• _PASSAGE GIVEN_
>> Begin
Within government, Mr Noonan hold all the aces, thanks to his statisticians. Can they come up with plausible numbers for a deficit of less than 5pc with a fiscal correction of less than €3bn? Do they want to?
The answer to both questions is, probably not but political realities may require a bit of implausibility. The numbers tell only part of the story
As a minimum to placate Labour, a €2.7bn adjustment, say, is a very different creature if growth is weak, than if it is strong, even normal. The April forecasts saw cash growth of almost 5pc next year, while the OECD sees 3pc. The difference would account for much of the €2bn in tax revenues which is supposed to flow into government coffers next year.
Day-to-day government spending will also have to fall by €2bn – which is twice as much as this year's reduction. Whatever the details, it is hard to see how a very unpleasant Budget can be avoided.
Keeping to the "structural consolidation path", i.e €3.1bn, neither more nor less, looks politically horrendous in the absence of growth. All the more so since people have been led to expect some relief.
>> End
• _THE TASKS_
**a.** Say whether each statement below agrees with the passage on the Budget. Give yes or no for each, with the deciding words of the passage quoted exactly.
(i) The OECD expects cash growth of 3pc next year.
(ii) Day-to-day government spending must fall by the same amount as this year's reduction.
(iii) The structural consolidation path amounts to €3.1bn.
**b.** Quote the part of the passage on the Budget that opens with the words containing "The answer to" and closes with "can be avoided.".

• _STORED DATA_
>> Begin
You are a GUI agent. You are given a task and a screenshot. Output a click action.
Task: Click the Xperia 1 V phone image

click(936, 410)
>> End
>> Begin
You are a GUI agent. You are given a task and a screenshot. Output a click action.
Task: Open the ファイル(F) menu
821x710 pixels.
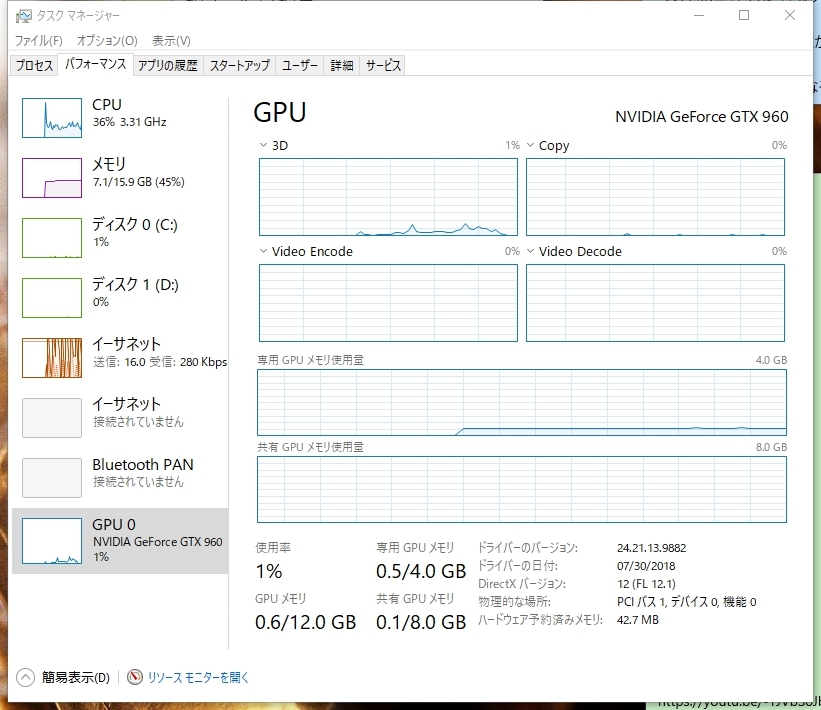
>> End
• _TASK-BY-TASK ANSWERS_
**a.**
(i) Yes: "while the OECD sees 3pc"
(ii) No: "which is twice as much as this year's reduction"
(iii) Yes: "i.e €3.1bn, neither more nor less"

**b.**
The answer to both questions is, probably not but political realities may require a bit of implausibility. The numbers tell only part of the story
As a minimum to placate Labour, a €2.7bn adjustment, say, is a very different creature if growth is weak, than if it is strong, even normal. The April forecasts saw cash growth of almost 5pc next year, while the OECD sees 3pc. The difference would account for much of the €2bn in tax revenues which is supposed to flow into government coffers next year.
Day-to-day government spending will also have to fall by €2bn – which is twice as much as this year's reduction. Whatever the details, it is hard to see how a very unpleasant Budget can be avoided.